Give back the data below exactly, with every line kept the same.

___ Recorded information ___

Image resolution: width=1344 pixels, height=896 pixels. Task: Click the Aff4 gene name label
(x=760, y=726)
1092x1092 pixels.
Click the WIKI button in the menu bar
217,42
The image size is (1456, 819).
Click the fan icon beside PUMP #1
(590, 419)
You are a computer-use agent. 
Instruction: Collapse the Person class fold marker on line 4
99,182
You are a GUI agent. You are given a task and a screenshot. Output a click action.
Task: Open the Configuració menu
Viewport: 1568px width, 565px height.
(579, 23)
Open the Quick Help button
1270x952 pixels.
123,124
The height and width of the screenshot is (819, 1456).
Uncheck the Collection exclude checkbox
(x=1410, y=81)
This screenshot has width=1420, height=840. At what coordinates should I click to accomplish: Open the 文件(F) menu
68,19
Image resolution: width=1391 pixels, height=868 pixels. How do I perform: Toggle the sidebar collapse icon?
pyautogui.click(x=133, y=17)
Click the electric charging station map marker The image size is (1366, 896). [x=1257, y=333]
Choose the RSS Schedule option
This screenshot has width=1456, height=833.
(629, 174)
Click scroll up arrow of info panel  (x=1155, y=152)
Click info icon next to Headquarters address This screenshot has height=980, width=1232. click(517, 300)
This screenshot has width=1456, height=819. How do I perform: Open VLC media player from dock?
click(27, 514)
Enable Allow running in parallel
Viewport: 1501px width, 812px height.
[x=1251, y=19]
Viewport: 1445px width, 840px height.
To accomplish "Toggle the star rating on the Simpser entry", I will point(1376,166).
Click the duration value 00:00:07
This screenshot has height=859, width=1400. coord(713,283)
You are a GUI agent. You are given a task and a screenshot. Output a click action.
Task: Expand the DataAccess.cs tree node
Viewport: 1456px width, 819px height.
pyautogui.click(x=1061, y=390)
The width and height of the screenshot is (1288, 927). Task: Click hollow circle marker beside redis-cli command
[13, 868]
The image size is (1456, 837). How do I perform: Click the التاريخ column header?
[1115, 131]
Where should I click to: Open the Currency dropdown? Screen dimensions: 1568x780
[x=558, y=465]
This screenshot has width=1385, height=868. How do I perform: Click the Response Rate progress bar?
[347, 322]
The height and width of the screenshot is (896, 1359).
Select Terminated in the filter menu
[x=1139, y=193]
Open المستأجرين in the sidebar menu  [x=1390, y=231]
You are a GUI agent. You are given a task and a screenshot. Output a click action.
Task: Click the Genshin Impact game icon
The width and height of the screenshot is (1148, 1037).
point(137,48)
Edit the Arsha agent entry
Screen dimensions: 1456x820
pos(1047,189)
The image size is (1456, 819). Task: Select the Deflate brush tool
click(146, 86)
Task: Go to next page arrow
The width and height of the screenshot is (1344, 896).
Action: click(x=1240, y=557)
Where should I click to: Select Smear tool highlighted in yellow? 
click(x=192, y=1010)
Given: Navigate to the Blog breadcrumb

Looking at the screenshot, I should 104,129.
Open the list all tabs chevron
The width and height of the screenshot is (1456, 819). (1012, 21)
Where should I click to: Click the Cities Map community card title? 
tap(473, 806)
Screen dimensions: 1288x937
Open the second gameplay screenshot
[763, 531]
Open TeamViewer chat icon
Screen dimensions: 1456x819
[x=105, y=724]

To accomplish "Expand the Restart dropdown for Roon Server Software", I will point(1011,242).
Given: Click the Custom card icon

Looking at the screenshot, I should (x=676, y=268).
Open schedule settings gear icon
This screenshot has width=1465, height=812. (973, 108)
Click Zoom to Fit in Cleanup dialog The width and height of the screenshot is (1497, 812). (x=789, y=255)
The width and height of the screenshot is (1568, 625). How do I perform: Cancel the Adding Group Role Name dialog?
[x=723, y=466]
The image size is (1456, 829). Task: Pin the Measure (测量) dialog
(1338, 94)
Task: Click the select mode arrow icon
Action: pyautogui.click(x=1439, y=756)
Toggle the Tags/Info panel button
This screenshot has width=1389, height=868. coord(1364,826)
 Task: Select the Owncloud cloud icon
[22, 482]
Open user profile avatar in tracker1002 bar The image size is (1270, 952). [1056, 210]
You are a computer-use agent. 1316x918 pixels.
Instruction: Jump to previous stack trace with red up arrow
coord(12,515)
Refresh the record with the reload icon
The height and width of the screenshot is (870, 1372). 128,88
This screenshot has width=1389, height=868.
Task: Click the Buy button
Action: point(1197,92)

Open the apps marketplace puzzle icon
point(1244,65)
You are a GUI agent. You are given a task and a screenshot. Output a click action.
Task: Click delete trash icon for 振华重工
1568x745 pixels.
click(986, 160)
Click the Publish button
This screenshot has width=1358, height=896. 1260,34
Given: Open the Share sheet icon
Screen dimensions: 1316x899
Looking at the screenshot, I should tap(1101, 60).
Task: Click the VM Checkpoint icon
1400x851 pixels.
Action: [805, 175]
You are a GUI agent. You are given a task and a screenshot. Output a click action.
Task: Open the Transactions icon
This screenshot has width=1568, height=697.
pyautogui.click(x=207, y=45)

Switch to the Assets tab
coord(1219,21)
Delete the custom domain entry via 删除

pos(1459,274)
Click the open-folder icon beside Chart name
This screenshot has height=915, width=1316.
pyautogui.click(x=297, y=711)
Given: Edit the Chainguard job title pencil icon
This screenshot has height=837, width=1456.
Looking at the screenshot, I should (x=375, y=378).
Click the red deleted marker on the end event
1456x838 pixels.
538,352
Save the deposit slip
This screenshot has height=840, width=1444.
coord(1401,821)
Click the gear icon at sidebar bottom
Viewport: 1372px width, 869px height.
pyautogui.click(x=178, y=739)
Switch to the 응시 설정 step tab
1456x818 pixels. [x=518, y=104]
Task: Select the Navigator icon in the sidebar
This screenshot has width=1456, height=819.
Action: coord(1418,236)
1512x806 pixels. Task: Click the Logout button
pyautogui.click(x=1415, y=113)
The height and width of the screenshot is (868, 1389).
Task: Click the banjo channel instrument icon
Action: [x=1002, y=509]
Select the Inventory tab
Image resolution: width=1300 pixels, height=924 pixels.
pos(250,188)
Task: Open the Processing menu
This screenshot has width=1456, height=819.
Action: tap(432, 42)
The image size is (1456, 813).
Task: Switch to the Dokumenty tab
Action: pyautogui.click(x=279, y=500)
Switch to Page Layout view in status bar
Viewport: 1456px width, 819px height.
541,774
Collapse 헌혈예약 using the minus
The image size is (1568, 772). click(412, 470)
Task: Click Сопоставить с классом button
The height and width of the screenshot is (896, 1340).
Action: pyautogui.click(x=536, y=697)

___

### Output below
Image resolution: width=1344 pixels, height=896 pixels. Task: Click the Aff4 gene name label
(x=760, y=726)
1092x1092 pixels.
Click the WIKI button in the menu bar
217,42
The image size is (1456, 819).
Click the fan icon beside PUMP #1
(590, 419)
You are a computer-use agent. 
Instruction: Collapse the Person class fold marker on line 4
99,182
You are a GUI agent. You are given a task and a screenshot. Output a click action.
Task: Open the Configuració menu
Viewport: 1568px width, 565px height.
(579, 23)
Open the Quick Help button
1270x952 pixels.
123,124
The height and width of the screenshot is (819, 1456).
Uncheck the Collection exclude checkbox
(x=1410, y=81)
This screenshot has width=1420, height=840. At what coordinates should I click to accomplish: Open the 文件(F) menu
68,19
Image resolution: width=1391 pixels, height=868 pixels. How do I perform: Toggle the sidebar collapse icon?
pyautogui.click(x=133, y=17)
Click the electric charging station map marker The image size is (1366, 896). [x=1257, y=333]
Choose the RSS Schedule option
This screenshot has width=1456, height=833.
(629, 174)
Click scroll up arrow of info panel  (x=1155, y=152)
Click info icon next to Headquarters address This screenshot has height=980, width=1232. click(517, 300)
This screenshot has width=1456, height=819. How do I perform: Open VLC media player from dock?
click(27, 514)
Enable Allow running in parallel
Viewport: 1501px width, 812px height.
[x=1251, y=19]
Viewport: 1445px width, 840px height.
To accomplish "Toggle the star rating on the Simpser entry", I will point(1376,166).
Click the duration value 00:00:07
This screenshot has height=859, width=1400. coord(713,283)
You are a GUI agent. You are given a task and a screenshot. Output a click action.
Task: Expand the DataAccess.cs tree node
Viewport: 1456px width, 819px height.
pyautogui.click(x=1061, y=390)
The width and height of the screenshot is (1288, 927). Task: Click hollow circle marker beside redis-cli command
[13, 868]
The image size is (1456, 837). How do I perform: Click the التاريخ column header?
[1115, 131]
Where should I click to: Open the Currency dropdown? Screen dimensions: 1568x780
[x=558, y=465]
This screenshot has width=1385, height=868. How do I perform: Click the Response Rate progress bar?
[347, 322]
The height and width of the screenshot is (896, 1359).
Select Terminated in the filter menu
[x=1139, y=193]
Open المستأجرين in the sidebar menu  [x=1390, y=231]
You are a GUI agent. You are given a task and a screenshot. Output a click action.
Task: Click the Genshin Impact game icon
The width and height of the screenshot is (1148, 1037).
point(137,48)
Edit the Arsha agent entry
Screen dimensions: 1456x820
pos(1047,189)
The image size is (1456, 819). Task: Select the Deflate brush tool
click(146, 86)
Task: Go to next page arrow
The width and height of the screenshot is (1344, 896).
Action: click(x=1240, y=557)
Where should I click to: Select Smear tool highlighted in yellow? 
click(x=192, y=1010)
Given: Navigate to the Blog breadcrumb

Looking at the screenshot, I should 104,129.
Open the list all tabs chevron
The width and height of the screenshot is (1456, 819). (1012, 21)
Where should I click to: Click the Cities Map community card title? 
tap(473, 806)
Screen dimensions: 1288x937
Open the second gameplay screenshot
[763, 531]
Open TeamViewer chat icon
Screen dimensions: 1456x819
[x=105, y=724]

To accomplish "Expand the Restart dropdown for Roon Server Software", I will point(1011,242).
Given: Click the Custom card icon

Looking at the screenshot, I should (x=676, y=268).
Open schedule settings gear icon
This screenshot has width=1465, height=812. (973, 108)
Click Zoom to Fit in Cleanup dialog The width and height of the screenshot is (1497, 812). (x=789, y=255)
The width and height of the screenshot is (1568, 625). How do I perform: Cancel the Adding Group Role Name dialog?
[x=723, y=466]
The image size is (1456, 829). Task: Pin the Measure (测量) dialog
(1338, 94)
Task: Click the select mode arrow icon
Action: pyautogui.click(x=1439, y=756)
Toggle the Tags/Info panel button
This screenshot has width=1389, height=868. coord(1364,826)
 Task: Select the Owncloud cloud icon
[22, 482]
Open user profile avatar in tracker1002 bar The image size is (1270, 952). [1056, 210]
You are a computer-use agent. 1316x918 pixels.
Instruction: Jump to previous stack trace with red up arrow
coord(12,515)
Refresh the record with the reload icon
The height and width of the screenshot is (870, 1372). 128,88
This screenshot has width=1389, height=868.
Task: Click the Buy button
Action: point(1197,92)

Open the apps marketplace puzzle icon
point(1244,65)
You are a GUI agent. You are given a task and a screenshot. Output a click action.
Task: Click delete trash icon for 振华重工
1568x745 pixels.
click(986, 160)
Click the Publish button
This screenshot has width=1358, height=896. 1260,34
Given: Open the Share sheet icon
Screen dimensions: 1316x899
Looking at the screenshot, I should tap(1101, 60).
Task: Click the VM Checkpoint icon
1400x851 pixels.
Action: [805, 175]
You are a GUI agent. You are given a task and a screenshot. Output a click action.
Task: Open the Transactions icon
This screenshot has width=1568, height=697.
pyautogui.click(x=207, y=45)

Switch to the Assets tab
coord(1219,21)
Delete the custom domain entry via 删除

pos(1459,274)
Click the open-folder icon beside Chart name
This screenshot has height=915, width=1316.
pyautogui.click(x=297, y=711)
Given: Edit the Chainguard job title pencil icon
This screenshot has height=837, width=1456.
Looking at the screenshot, I should (x=375, y=378).
Click the red deleted marker on the end event
1456x838 pixels.
538,352
Save the deposit slip
This screenshot has height=840, width=1444.
coord(1401,821)
Click the gear icon at sidebar bottom
Viewport: 1372px width, 869px height.
pyautogui.click(x=178, y=739)
Switch to the 응시 설정 step tab
1456x818 pixels. [x=518, y=104]
Task: Select the Navigator icon in the sidebar
This screenshot has width=1456, height=819.
Action: coord(1418,236)
1512x806 pixels. Task: Click the Logout button
pyautogui.click(x=1415, y=113)
The height and width of the screenshot is (868, 1389).
Task: Click the banjo channel instrument icon
Action: [x=1002, y=509]
Select the Inventory tab
Image resolution: width=1300 pixels, height=924 pixels.
pos(250,188)
Task: Open the Processing menu
This screenshot has width=1456, height=819.
Action: tap(432, 42)
The image size is (1456, 813).
Task: Switch to the Dokumenty tab
Action: pyautogui.click(x=279, y=500)
Switch to Page Layout view in status bar
Viewport: 1456px width, 819px height.
541,774
Collapse 헌혈예약 using the minus
The image size is (1568, 772). click(412, 470)
Task: Click Сопоставить с классом button
The height and width of the screenshot is (896, 1340).
Action: pyautogui.click(x=536, y=697)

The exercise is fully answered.